Can Projectile Motion Be Solved with Given Initial Speed and Angle Alone?

[cp-svalbard]

Homework Statement

V_i=25.0 $$m/s$$
$$\Theta$$=40.0 above the x-axis

You throw a ball at 40 degrees above the horizon at an initial velocity of 25 m/s

The ball lands at the same height as which it was launched.

Is it possible to find the distance traveled (either vertical or horizontal) or the time it took for the ball to land.

Homework Equations

Kinematic equations.

The Attempt at a Solution

Seems like this would be pretty simple. but trying to solve for time of distance always is hampered by the initial and final velocities being the same.

So would there be more information needed to solve this?

 

[jhae2.718]

You need to use the standard projectile motion equations describing the x and y components of position as a function of time.
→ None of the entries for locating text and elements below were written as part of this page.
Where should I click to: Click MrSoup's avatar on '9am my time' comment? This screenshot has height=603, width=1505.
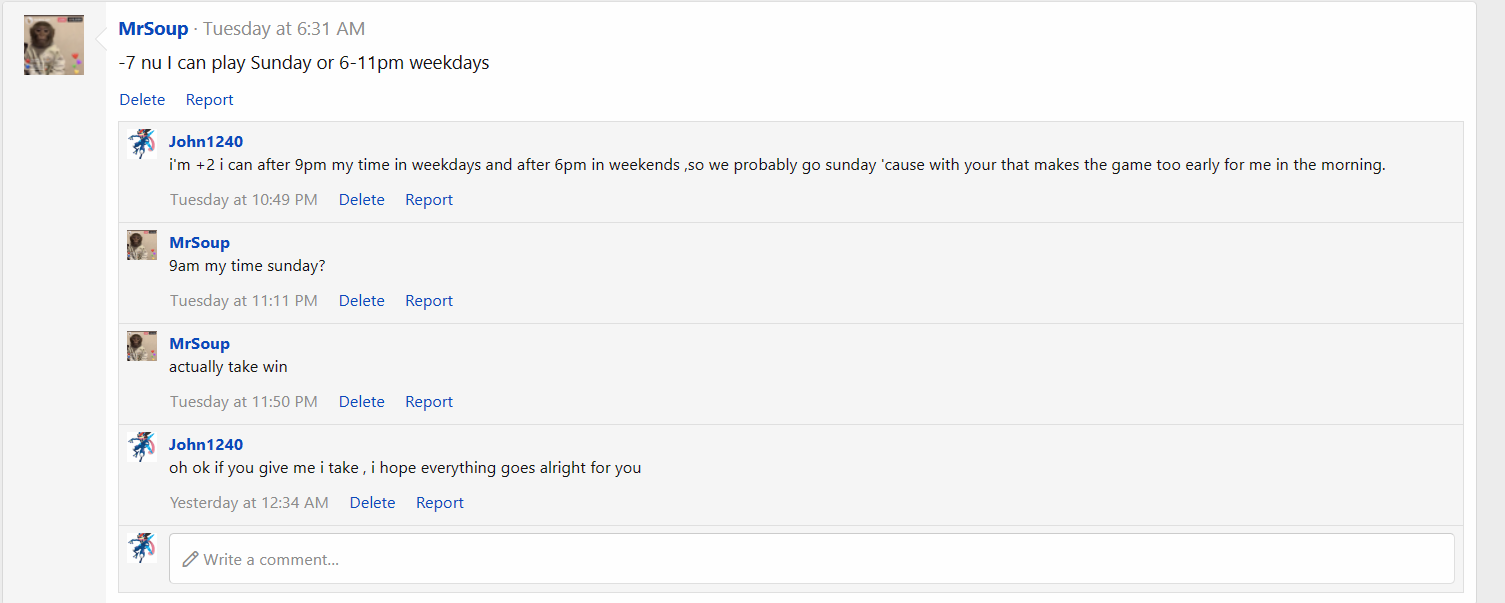click(142, 245)
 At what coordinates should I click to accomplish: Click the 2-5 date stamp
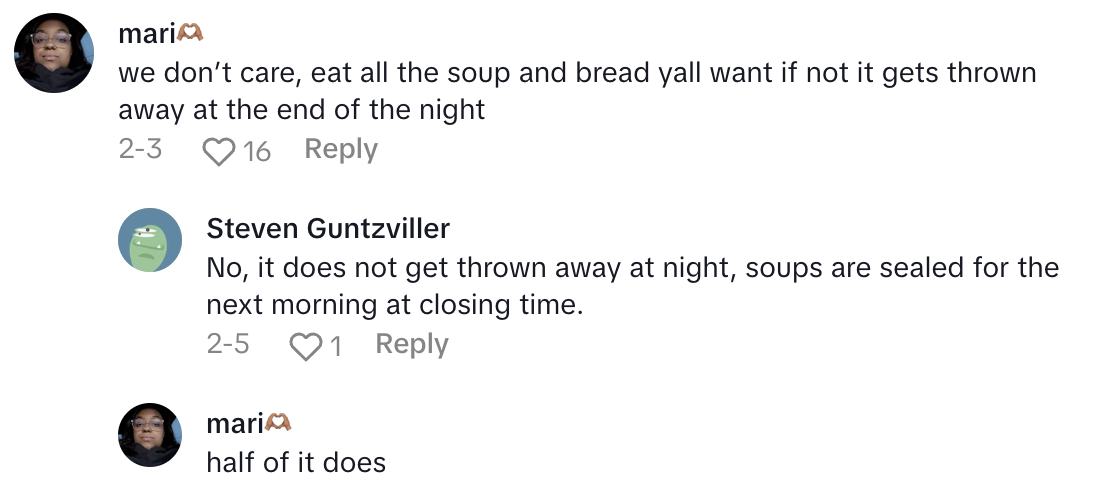click(227, 345)
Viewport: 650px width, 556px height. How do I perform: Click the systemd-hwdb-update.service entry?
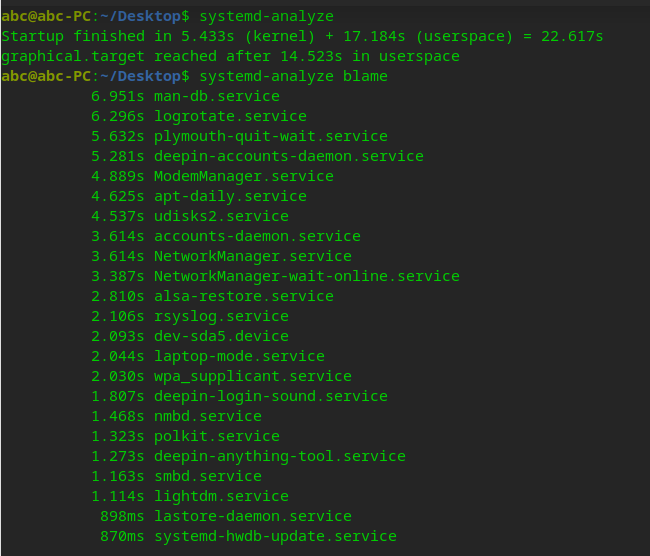[275, 536]
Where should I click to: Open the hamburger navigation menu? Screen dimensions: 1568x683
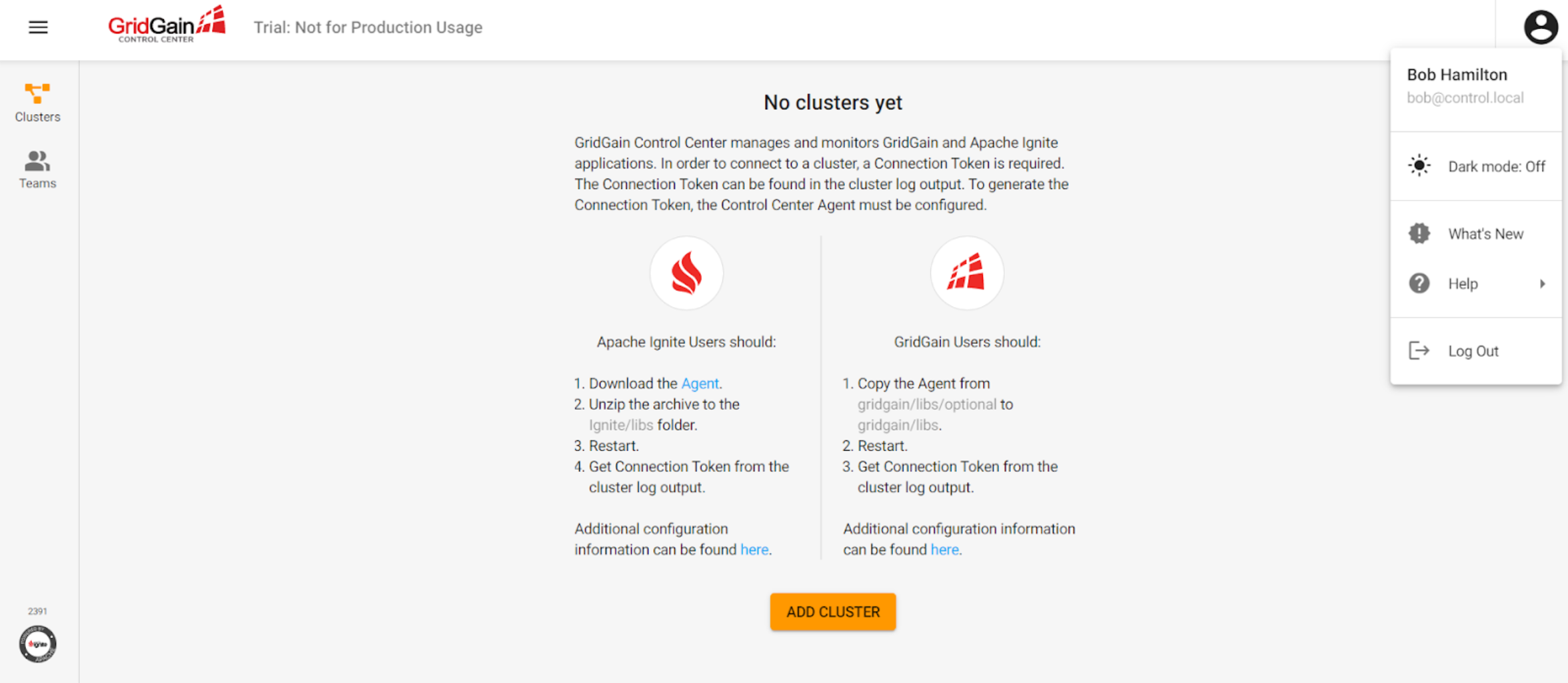(x=38, y=27)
$$x(t)=v_0\cos(\theta)t+x_0$$

$$y(t)=y_0+v_0\sin(\theta)t-\frac{gt^2}{2}$$

What are your initial conditions? What are your final conditions? How can you use these equations to find the final time, and then the distance traveled?

 

[cp-svalbard]

You need to use the standard projectile motion equations describing the x and y components of position as a function of time.

$$x(t)=v_0\cos(\theta)t+x_0$$

$$y(t)=y_0+v_0\sin(\theta)t-\frac{gt^2}{2}$$

What are your initial conditions? What are your final conditions? How can you use these equations to find the final time, and then the distance traveled?

Yeah but since it lands as the same horizontal as its launch the velocities are the same.

Trying to rearrange the equations creates a situation where

Since Vi = (25 cos (40)i, 25 sin (40)j) m/s
Vf = ((25 cos (40)i, -25 sin (40)j) m/s

Anyway i rearrange the KEs to solve to t or r doesn't make sense.

 

[jhae2.718]

Think in terms of positions, not velocities. What condition must be true if the object reaches the ground?